We use the following formula to adjust the sample size to attain the target power, \[ D = D_0 \left( \frac{\Phi^{-1}(1-\alpha) + \Phi^{-1}(1-\beta)} {\Phi^{-1}(1-\alpha) + \Phi^{-1}(1-\beta_0)} \right)^2 \] where \(D_0\) and \(\beta_0\) are the initial event number and the correponding type II error, and \(D\) and \(\beta\) are the required event number and the target type II error, respectively. For \(\alpha=0.025\) and \(\beta=0.1\), plugging in \((D_0=39, \beta_0=0.05)\) and \((D_0=26, \beta_0=0.17)\) would yield \(D=32\) and \(D=32\), respectively. For \(D=32\), we need about 156 patients for an enrollment period of 31.2 months,
\[ N = \frac{D}{ \frac{r}{1+r}\frac{\lambda_1}{\lambda_1+\gamma_1} (1 - \exp(-(\lambda_1+\gamma_1)T_f)) + \frac{1}{1+r}\frac{\lambda_2}{\lambda_2+\gamma_2} (1 - \exp(-(\lambda_2+\gamma_2)T_f)) } \] Simulation results confirmed the accuracy of this sample size estimate.

lrsim(kMax = 1, criticalValues = 1.96,  
      allocation1 = 3, allocation2 = 1,
      accrualIntensity = 5, 
      lambda2 = 0.95/12, lambda1 = 0.3*0.95/12, 
      gamma1 = -log(1-0.1)/24, gamma2 = -log(1-0.1)/24,
      n = 156, followupTime = 6.5, 
      fixedFollowup = TRUE,  
      plannedEvents = 32, 
      maxNumberOfIterations = 10000, seed = 12345)

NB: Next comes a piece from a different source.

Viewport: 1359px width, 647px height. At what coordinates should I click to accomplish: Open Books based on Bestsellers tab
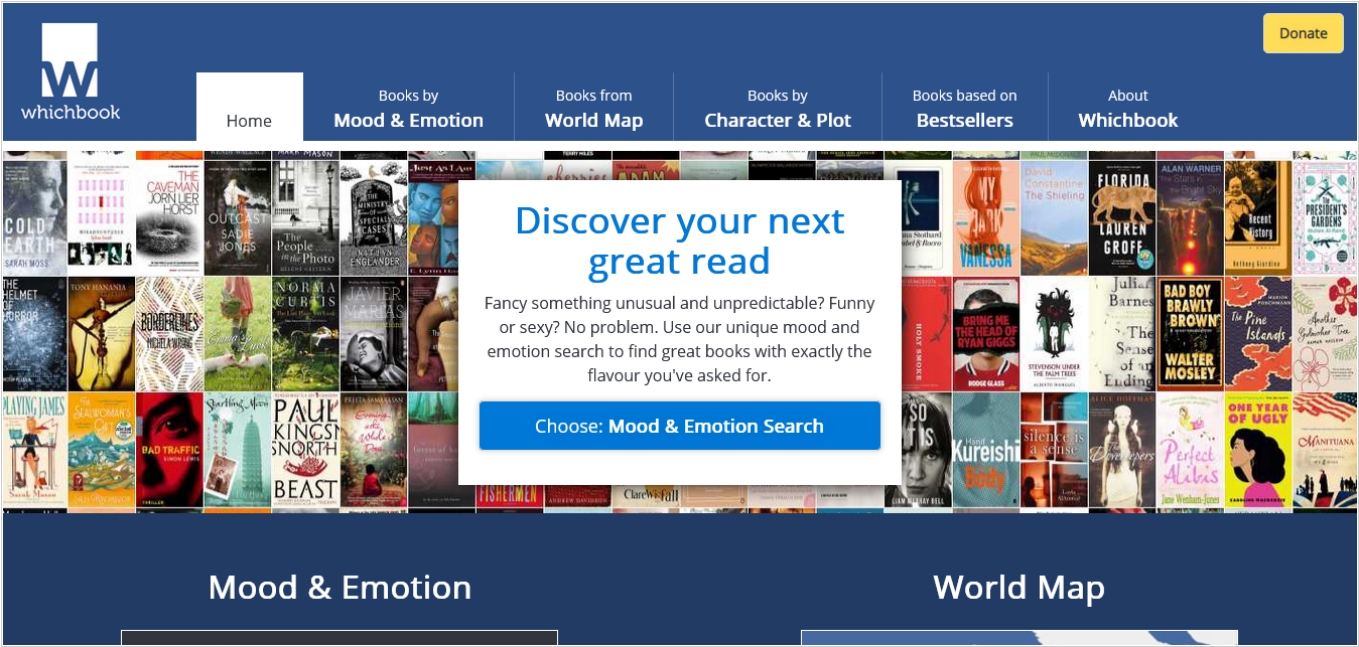(x=964, y=108)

#>                                
#> Fixed design for log-rank test 
#> Empirical power: 0.898         
#> Expected # events: 30.1        
#> Expected # dropouts: 3.6       
#> Expected # subjects: 152.3     
#> Expected study duration: 32.5  
#> n: 156, fixed follow-up: TRUE  
#> Number of simulations: 10000   
#>